### PARTS OF THE EXERCISE
1. In the article about Lara Lee Caine, what question did she type into her phone late one night?
2. Using the article about Lara Lee Caine, mark each statement yes or no and quote the words from the article that decide it: (a) Lara's first serious relationship was a healthy one. (b) Lara met Lewis Caine when she was 32. (c) Lara and Lewis's son Harrison is eleven.

Late one night, Lara Lee Caine found herself staring at her phone, typing a question that broke her heart. She searched, “how do you love yourself?” She had reached rock bottom.
After years of toxic relationships, Lara felt lost and exhausted. Love had never felt safe or easy. Instead, it felt confusing, painful, and draining.
Growing up, Lara was bullied at school. She was called “ugly,” and the words stayed with her. They slowly shaped how she saw herself. She became shy, withdrawn, and unsure of her worth.
As a young adult, those feelings followed her into relationships. Her first serious relationship was emotionally abusive. At the time, she did not have the words to describe what was happening. She only knew she felt small.
That relationship ended, but the pattern did not. Lara moved from one unhealthy relationship to another, believing this was simply what love looked like for her.
Now 45, Lara has a close and loving relationship with her parents. Looking back, she remembers one man clearly. “My mum told me, ‘If you stay with him your life is going to be really hard,’” she says.
She didn’t listen. Soon after, she met another man who used coercive control. At first, it felt like intense love and closeness.
Then he began trying to distance her from the people who mattered most. “He’d tell me I could only trust him,” Lara says. Slowly, her world grew smaller.
She became anxious and dependent on him. She started blaming herself for everything that went wrong. If he was angry, she assumed it was her fault.
“I’d walk on eggshells around him,” she says. “Because anything and everything would set him off.” Her life became about avoiding his moods.
Then his behaviour became physical. He started to shove her. The fear was real, but she still didn’t see it as abuse.
“Because he hadn’t hit me, I didn’t realise how bad it was,” she says. Like many women, she believed abuse only counted if there were bruises.
One day, something changed. Lara woke up and felt a sudden clarity. She knew she could not stay any longer.
She waited for him to explode again. This time, it was over her going out with friends. She took it as her moment to escape.
“‘Make sure you leave the rent,’ was all he said,” Lara recalls. She picked up her things and walked out. That was the end.
Free from the relationship, Lara began to educate herself. She read everything she could about healthy love, boundaries, and self-worth.
At 32, she met Lewis Caine. For the first time, she felt ready for real love instead of chaos.
Today, Lara is married to Lewis, 47, who owns a loft conversion company. They live in Ashford, Kent, with their son Harrison, nine.
Now 45, Lara describes her marriage as calm, supportive, and safe. It is everything her earlier relationships were not.

### DATASET EXCERPTS
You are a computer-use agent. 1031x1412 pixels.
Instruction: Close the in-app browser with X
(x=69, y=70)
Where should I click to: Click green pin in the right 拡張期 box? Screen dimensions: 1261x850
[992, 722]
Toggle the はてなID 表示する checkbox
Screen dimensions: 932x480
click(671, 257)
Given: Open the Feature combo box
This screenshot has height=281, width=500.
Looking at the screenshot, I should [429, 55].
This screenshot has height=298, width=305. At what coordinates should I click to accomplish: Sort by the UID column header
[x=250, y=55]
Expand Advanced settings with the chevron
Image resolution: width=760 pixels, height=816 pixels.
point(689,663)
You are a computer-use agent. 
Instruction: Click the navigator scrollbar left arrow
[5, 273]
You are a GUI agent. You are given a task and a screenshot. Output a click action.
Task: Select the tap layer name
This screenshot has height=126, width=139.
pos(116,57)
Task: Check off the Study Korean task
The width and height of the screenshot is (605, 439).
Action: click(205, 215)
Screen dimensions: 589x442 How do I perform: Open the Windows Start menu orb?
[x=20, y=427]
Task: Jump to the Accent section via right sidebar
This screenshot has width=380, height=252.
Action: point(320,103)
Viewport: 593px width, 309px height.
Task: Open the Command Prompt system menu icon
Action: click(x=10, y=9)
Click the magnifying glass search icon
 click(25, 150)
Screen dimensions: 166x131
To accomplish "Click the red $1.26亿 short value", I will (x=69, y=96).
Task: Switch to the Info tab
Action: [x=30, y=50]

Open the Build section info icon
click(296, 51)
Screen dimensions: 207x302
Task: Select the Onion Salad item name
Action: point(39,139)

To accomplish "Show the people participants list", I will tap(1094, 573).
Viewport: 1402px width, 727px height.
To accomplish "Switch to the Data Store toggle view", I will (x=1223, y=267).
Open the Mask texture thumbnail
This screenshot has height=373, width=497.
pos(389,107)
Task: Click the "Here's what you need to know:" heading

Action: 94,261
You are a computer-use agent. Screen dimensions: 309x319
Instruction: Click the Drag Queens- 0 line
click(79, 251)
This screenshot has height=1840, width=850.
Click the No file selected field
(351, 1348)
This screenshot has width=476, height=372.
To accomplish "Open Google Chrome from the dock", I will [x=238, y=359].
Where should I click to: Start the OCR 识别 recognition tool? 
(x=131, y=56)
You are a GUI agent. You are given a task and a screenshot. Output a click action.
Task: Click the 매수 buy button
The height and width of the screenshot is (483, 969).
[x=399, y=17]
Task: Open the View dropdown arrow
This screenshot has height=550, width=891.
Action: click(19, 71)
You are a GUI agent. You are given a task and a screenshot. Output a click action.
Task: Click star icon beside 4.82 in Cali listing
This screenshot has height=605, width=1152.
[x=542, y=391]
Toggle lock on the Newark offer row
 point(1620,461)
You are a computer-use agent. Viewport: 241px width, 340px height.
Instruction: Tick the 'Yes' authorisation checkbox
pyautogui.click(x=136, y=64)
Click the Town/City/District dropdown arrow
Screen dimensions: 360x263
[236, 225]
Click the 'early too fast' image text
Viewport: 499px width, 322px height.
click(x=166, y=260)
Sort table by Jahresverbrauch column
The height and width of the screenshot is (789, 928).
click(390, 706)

### SOLUTIONS
1. She searched, "how do you love yourself?"

2.
(a) No: "Her first serious relationship was emotionally abusive."
(b) Yes: "At 32, she met Lewis Caine."
(c) No: "with their son Harrison, nine."